In a letter to Mr. Gallatin, of December 13th, the President advised him that he should consider it inexpedient for the former to give any opinion in reply to a question from the president of the United States Bank, whether it would be proper to change the manner of electing the officers of the branch institutions; and this on the ground that the Government ought not, by volunteering its sanction, to disarm itself "of any fair right of animadversion, whenever that institution should be a legitimate subject of consideration." What follows, shows that his hostility to the Bank was quite as decided as on the first presentation of the question during General Washington's Administration— that, indeed, it had rather gained than lost in intensity. He

wrote:

"From a passage in the letter of the President, I observe an idea of establishing a branch bank of the United States in New Orleans. This institution is one of the most deadly hostility existing, against the principles and form of our Constitution. The nation is, at this time, so strong and united in its sentiments, that it cannot be shaken at this moment. But suppose a series of untoward events should occur, sufficient to bring into doubt the competency of a republican government to meet a crisis of great danger, or to unhinge the confidence of the people in the public functionaries; an institution like this, penetrating by its branches every part of the Union, acting by command and in phalanx, may, in a critical moment, upset the government. I deem no government safe which is under the vassalage of any selfconstituted authorities, or any other authority than that of the nation, or its regular functionaries. What an obstruction could not this bank of the United States, with all its branch banks, be in time of war? It might dictate to us the peace we should accept, or withdraw its aids. Ought we then to give further growth to an institution so powerful, so hostile? That it is so hostile we know, 1, from a knowledge of the principles of the persons composing the body of directors in every bank, principal or branch; and those of most of the stockholders: 2, from their opposition to the measures and principles of the Government, and to the election of those friendly to them: and 3, from the sentiments of the newspapers they support. Now, while we are strong, it is the greatest duty we owe to the safety of our Constitution, to bring this powerful enemy to a perfect subordination under its authorities. The first measure would be to reduce them to an equal footing only with other banks, as to the favors of the Government. But, in order to be able to meet a general combination of the banks against us, in a critical emergency, could we not make a beginning towards an independent use of our own money, towards holding our own bank in all the deposits where it is received, and letting the treasurer give his draft or note, for payment at any particular place, which, in a well conducted go. vernment, ought to have as much credit as any private draft, or bank note, or bill, and would give us the same facilities which we derive from the banks? I pray you

to turn this subject in your mind, and to give it the benefit of your knowledge of details; whereas, I have only very general views of the subject. Affectionate salutations."

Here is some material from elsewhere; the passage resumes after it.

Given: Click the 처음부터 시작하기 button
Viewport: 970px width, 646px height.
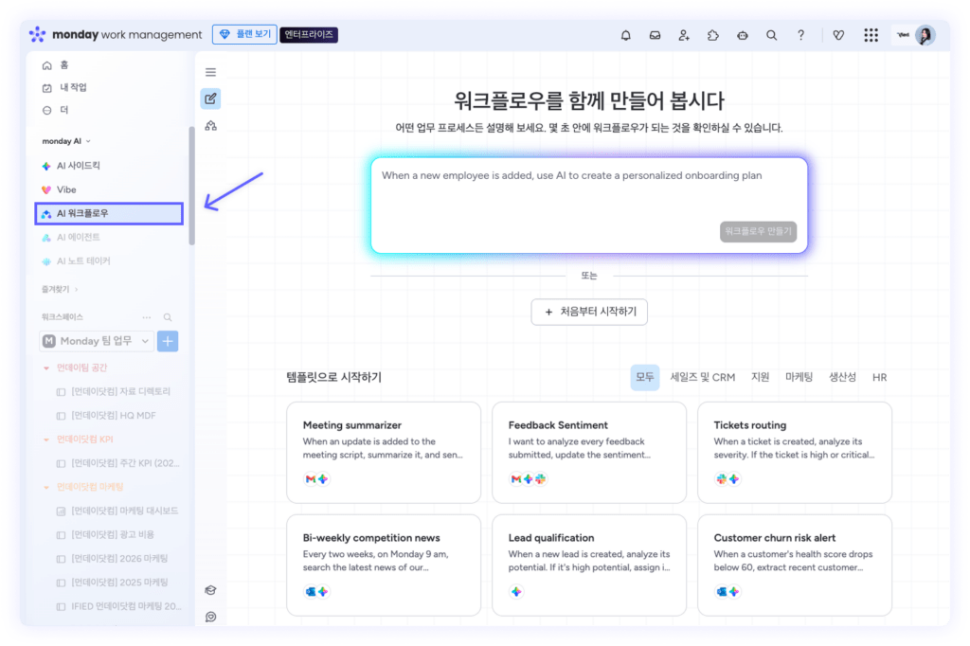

A remark in a letter to Timothy Bloodworth, January 29th (1804), gives the substance of one frequently made by him, smilingly, in his family. After reciting some of the measures of his Administration, he said:

"I think [these] must reconcile the great body of those who thought themselves our enemies, but were in truth only the enemies of certain Jacobinical, atheistical, anarchical, imaginary caricatures, which existed only in the land of the Raw-head and Bloody-bones, beings created to frighten the credulous."

Colonel Randolph writes us:

"In speaking of the calumnies which had been uttered against his public and private character with such unmitigated and untiring bitterness, he said that he had not considered them as abusing him; they had never known him. They had created an imaginary being clothed with odious attributes, to whom they gave his name; and it was against that creature of their imaginations they had levelled their anathemas."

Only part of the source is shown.